Apparelled in Celestial Light

In my last post I described the way the snow threatened the Magnolia blossoms. Days later, James got a job and the sun shone magnificently and I was able to plant. The Magnolia blossoms opened up after all, although plenty were singed, brown on white, like roasted marshmallows.

I try to read the trees and the skyto interpret what is writ large. This spring, after such unprecedented long and cold winter, I look at the land with suspicion. We know we are very lucky: James got a wonderful job that will allow us to stay on the land. Meanwhile, I have been reinventing myself. The temporary return to teaching (and consequent neglect of my seedlings) was an opportunity to reexamine what it is I'm supposed to be doing here. (Am I writer, teacher, homesteader?)

The homesteading project, as it has always been conceived, is dictated by what is happening right here, where the grasses and woods and gardens are. So I look around. Spring must come, but will it be what I've come to know as spring at this address? The redbud blossoms are few, the berry tree is not vibrant, the peach tree blossoms are late. In fact, all tree blossoms are disappearing more swiftly than they arrived, or, instead of heralding leaves, appearing in tandem with them. All except the Bradford pear, whose white blossoms are a comfort, but which I just learned is particularly susceptible to damage from high windsand the winds are so powerful right now that birds appear fixed in the sky when attempting to fly against them.  

Redbud, April 2014

I stand up close to confirm that the redbud is not dead... 

Redbud, April 2011

...and remember that this is what it looked like our first spring here:

Meanwhile impermanence comes to mind. I think I am reinventing myself, but everything is already in flux. Even resting DNA quivers as its hydrogen bonds swap; all life is refashioning. This means my identity crisis has been confused: to ask who am I? is to ask the wrong question.
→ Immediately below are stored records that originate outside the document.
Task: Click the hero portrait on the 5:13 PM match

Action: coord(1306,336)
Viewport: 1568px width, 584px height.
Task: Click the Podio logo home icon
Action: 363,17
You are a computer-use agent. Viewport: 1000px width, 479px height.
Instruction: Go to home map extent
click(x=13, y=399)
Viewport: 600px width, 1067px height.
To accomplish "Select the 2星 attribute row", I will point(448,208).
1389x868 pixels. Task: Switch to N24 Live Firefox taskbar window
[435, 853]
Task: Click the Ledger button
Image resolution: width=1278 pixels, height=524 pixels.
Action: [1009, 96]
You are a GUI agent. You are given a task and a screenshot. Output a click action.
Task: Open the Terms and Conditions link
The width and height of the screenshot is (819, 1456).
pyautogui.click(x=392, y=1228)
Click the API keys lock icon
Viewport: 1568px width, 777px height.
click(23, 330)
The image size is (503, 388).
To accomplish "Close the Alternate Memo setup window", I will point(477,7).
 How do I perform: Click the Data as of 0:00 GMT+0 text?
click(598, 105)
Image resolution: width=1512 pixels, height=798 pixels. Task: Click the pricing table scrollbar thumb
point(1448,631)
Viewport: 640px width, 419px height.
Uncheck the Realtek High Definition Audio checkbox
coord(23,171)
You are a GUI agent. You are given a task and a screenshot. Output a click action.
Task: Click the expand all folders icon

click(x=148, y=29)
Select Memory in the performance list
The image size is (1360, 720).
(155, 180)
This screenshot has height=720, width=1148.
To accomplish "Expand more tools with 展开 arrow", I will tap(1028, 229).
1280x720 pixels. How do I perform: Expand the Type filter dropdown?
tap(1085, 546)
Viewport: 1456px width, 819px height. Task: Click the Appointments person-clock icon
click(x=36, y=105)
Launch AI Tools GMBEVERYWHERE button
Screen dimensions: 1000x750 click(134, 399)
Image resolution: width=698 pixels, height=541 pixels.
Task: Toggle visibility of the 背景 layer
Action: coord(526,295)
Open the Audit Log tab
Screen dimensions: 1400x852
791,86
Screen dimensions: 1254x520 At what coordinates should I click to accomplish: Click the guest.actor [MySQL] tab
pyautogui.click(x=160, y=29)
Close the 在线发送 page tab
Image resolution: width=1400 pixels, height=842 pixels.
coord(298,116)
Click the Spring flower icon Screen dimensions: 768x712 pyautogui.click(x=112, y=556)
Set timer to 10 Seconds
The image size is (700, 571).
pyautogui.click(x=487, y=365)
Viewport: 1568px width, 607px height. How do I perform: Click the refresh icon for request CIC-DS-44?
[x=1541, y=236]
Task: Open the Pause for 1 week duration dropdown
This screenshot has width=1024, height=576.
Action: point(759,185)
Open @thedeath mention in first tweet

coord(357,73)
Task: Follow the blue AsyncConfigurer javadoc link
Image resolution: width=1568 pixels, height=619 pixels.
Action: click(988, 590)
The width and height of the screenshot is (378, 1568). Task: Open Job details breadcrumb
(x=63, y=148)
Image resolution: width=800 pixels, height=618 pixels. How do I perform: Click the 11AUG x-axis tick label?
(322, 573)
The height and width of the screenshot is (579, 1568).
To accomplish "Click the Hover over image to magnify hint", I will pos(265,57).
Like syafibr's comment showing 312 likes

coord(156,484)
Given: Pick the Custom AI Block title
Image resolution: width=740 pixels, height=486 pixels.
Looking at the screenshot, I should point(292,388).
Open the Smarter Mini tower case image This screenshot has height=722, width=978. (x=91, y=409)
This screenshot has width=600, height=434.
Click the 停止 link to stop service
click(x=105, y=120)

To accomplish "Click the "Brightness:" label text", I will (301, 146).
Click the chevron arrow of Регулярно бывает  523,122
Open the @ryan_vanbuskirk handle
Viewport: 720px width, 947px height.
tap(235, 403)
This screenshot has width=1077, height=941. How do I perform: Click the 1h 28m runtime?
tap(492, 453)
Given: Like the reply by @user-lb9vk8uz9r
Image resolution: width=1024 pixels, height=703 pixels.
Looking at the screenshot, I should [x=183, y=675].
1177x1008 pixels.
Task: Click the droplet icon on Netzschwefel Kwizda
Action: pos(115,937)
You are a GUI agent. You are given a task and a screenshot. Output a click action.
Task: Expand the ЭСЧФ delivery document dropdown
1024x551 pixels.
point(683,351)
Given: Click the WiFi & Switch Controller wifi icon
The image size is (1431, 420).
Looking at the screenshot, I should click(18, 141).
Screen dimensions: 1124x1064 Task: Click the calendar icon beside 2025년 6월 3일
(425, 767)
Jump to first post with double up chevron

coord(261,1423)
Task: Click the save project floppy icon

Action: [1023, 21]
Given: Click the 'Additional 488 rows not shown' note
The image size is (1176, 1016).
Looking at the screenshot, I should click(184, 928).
I change so often, what's remarkable is that any sense of self remains relatively steady for the duration (birth to death). We reinvent ourselves whether we are willing or not. 

Another chicken died. I was heartbroken. This winter braced me for heartache. I was in perpetual fear. Now that the sun is shining, intermittently, and the harbingers of spring have popped up, albeit sparsely, I have to relearn to hope. 

There is splendor in watching the grass grow. Will the native grasses come up this year? Will we see any partridge pea in the native grass field, as we did the first year? That field shifts in the same way our bodies swap atoms with the world. One year, it is awash in Black-eyed Susans. Another, speckled with purple coneflower. Impermanence. That, and something about how vibrant it all seemed when it was new:

    THERE was a time when meadow, grove, and stream,
    The earth, and every common sight, 
    To me did seem 
    Apparelled in celestial light [...]

     But there's a Tree, of many, one, 
     A single Field which I have looked upon, 
     Both of them speak of something that is gone [...]

     O joy! that in our embers 
     Is something that doth live, 
     That nature yet remembers 
     What was so fugitive! [...]

     What though the radiance which was once so bright 
     Be now for ever taken from my sight, 
     Though nothing can bring back the hour 
     Of splendour in the grass, of glory in the flower; 
     We will grieve not, rather find 
     Strength in what remains behind; 
     In the primal sympathy 
     Which having been must ever be; 
     In the soothing thoughts that spring 
     Out of human suffering; 
     In the faith that looks through death  [...]

Wordsworth, signifying that even death is not the end of the story. And for the particles in motion, it's not.